Objective: Amyloid β (Aβ) depositions in plaques and cerebral amyloid angiopathy (CAA) represent common features of Alzheimer's disease (AD). Sequential deposition of post-translationally modified Aβ in plaques characterizes distinct biochemical stages of Aβ maturation. However, the molecular composition of vascular Aβ deposits in CAA and its relation to plaques remain enigmatic.

Methods: Vascular and parenchymal deposits were immunohistochemically analyzed for pyroglutaminated and phosphorylated Aβ in the medial temporal and occipital lobe of 24 controls, 27 pathologically-defined preclinical AD, and 20 symptomatic AD cases.

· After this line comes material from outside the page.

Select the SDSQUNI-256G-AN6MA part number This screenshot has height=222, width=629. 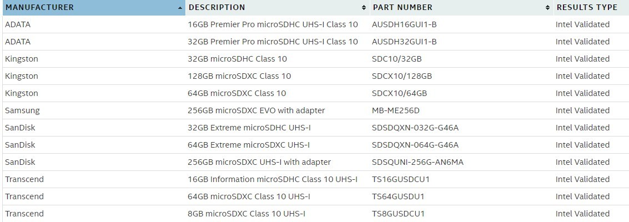pyautogui.click(x=417, y=162)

Results: Sequential deposition of Aβ in CAA resembled Aβ maturation in plaques and enabled the distinction of three biochemical stages of CAA. B-CAA stage 1 was characterized by deposition of Aβ in the absence of pyroglutaminated Aβ_N3pE and phosphorylated Aβ_pS8. B-CAA stage 2 showed additional Aβ_N3pE and B-CAA stage 3 additional Aβ_pS8. Based on the Aβ maturation staging in CAA and plaques, three case groups for Aβ pathology could be distinguished: group 1 with advanced Aβ maturation in CAA; group 2 with equal Aβ maturation in CAA and plaques; group 3 with advanced Aβ maturation in plaques. All symptomatic AD cases presented with end-stage plaque maturation, whereas CAA could exhibit immature Aβ deposits. Notably, Aβ pathology group 1 was associated with arterial hypertension, and group 2 with the development of dementia.

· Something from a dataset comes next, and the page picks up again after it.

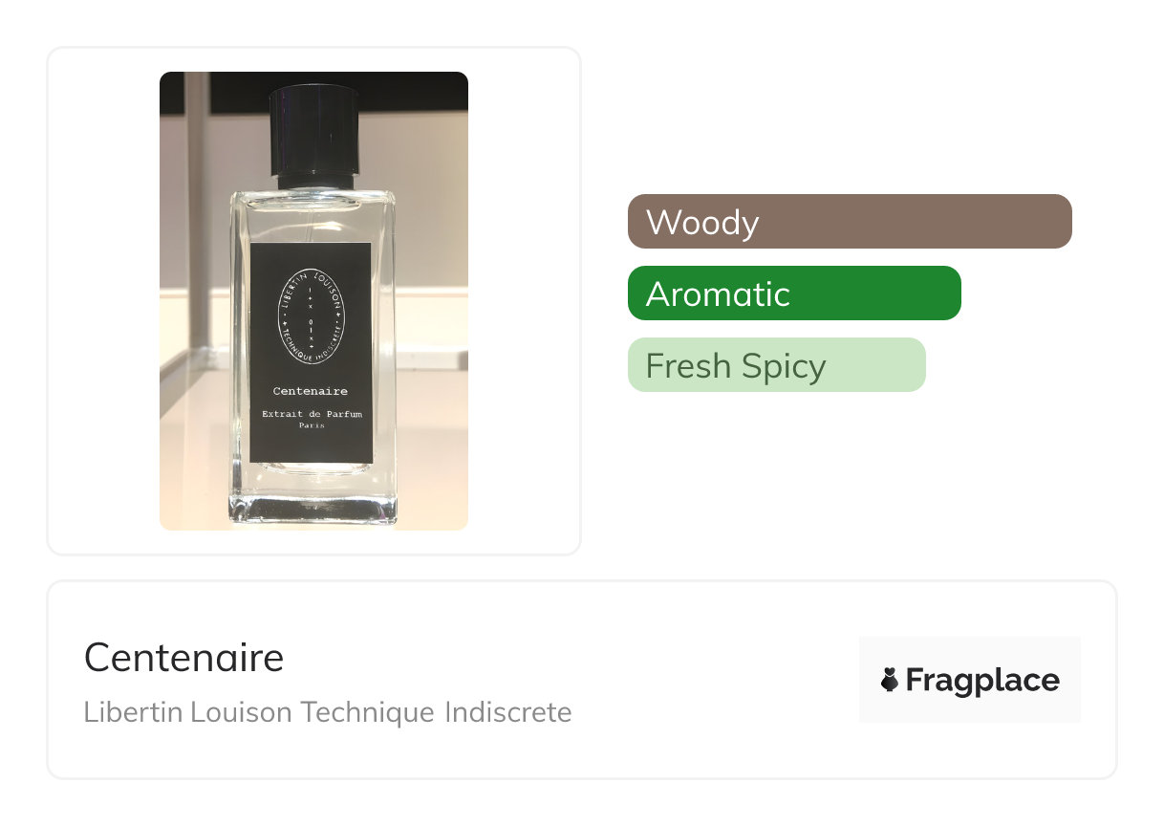Click the Aromatic label text
The width and height of the screenshot is (1164, 826).
pos(718,293)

Interpretation: Balance of Aβ maturation in CAA and plaques defines distinct pathological subgroups of β-amyloidosis. The association of CAA-related Aβ maturation with cognitive decline, the individual contribution of CAA and plaque pathology to the development of dementia within the defined Aβ pathology subgroups, and the subgroup-related association with arterial hypertension should be considered for differential diagnosis and therapeutic intervention.

Figure 1

Stages of amyloid maturation in CAA. Detection of Aβ, Aβ _N3pE, and Aβ _pS8 in leptomeningeal (arrow) and parenchymal (open arrow) vessels of AD cases enabled the differentiation of three biochemical stages of amyloid deposition in the pathogenesis of CAA. B‐CAA stage 1 (A–C) was characterized by initial deposition of Aβ in the vessel (A) in the absence of Aβ _N3pE (B) and Aβ _pS8 (C) deposition. B‐CAA stage 2 (D–F), however, corresponded to the additional deposition of Aβ _N3pE (E) whereas the vessels were still devoid of Aβ _pS8 deposits (F, the intravascularly stained material in one vessel in F and F2 (no arrow) is related to insufficient peroxidase blocking in the erythrocytes and does not correspond to positivity for Aβ _pS8 as demonstrated in I, I1, and I2). Co‐deposition of Aβ (G), Aβ _N3pE (H), and Aβ _pS8 (I) in the vessel could be detected in B‐CAA stage 3 (G–I). The figure displays representative images of the temporal cortex of AD cases stained with DAB for Aβ (A, D, G), Aβ _N3pE (B, E, H), and Aβ _pS8 (C, F, I). Scale bar: (A, B, C, D, E, F, G, H, I) 350 μm, (A1, A2, C1, C2, D2, E2, F2, G1, H1, I1) 70 μm, (B1, B2, D1, E1, F1, G2, H2, I2) 35 μm.

Figure 2

Neuropathologic associations of Aβ pathology groups. Relation of case groups for Aβ pathology to CAA stage (of CAA distribution)30 and CAA severity29 (A), to Aβ‐MTL phases,27 Braak‐NFT stages,23 and CERAD scores26 (B), and to Aβ, Aβ _N3pE, and Aβ _pS8 plaque loads (C).

Figure 3

Amyloid maturation within Aβ pathology groups. Schematic representation of the biochemical (immunohistochemical) stages of CAA‐ (B‐CAA stage) and plaque‐ (B‐Aβ plaque stage) related Aβ maturation (A) and their balance in distinct Aβ pathology groups (B).